What you should do: Rewrite the rows starting at the line containing "You are a computer-use" and ending at the line containing "coord(115,5)" as a numbered list, omitting blank lines.

Material for the task:
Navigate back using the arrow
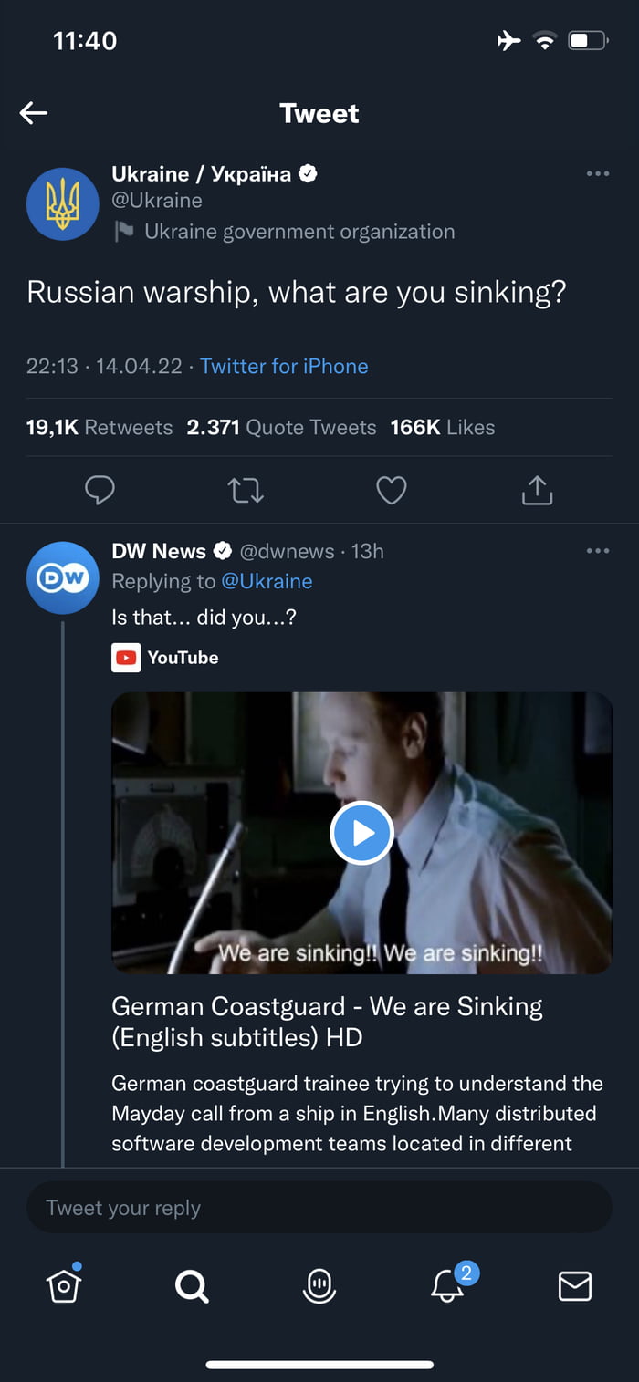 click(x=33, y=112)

==

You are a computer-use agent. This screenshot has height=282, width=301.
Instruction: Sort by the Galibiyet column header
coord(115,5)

Result for this task:
1. You are a computer-use agent. This screenshot has height=282, width=301.
2. Instruction: Sort by the Galibiyet column header
3. coord(115,5)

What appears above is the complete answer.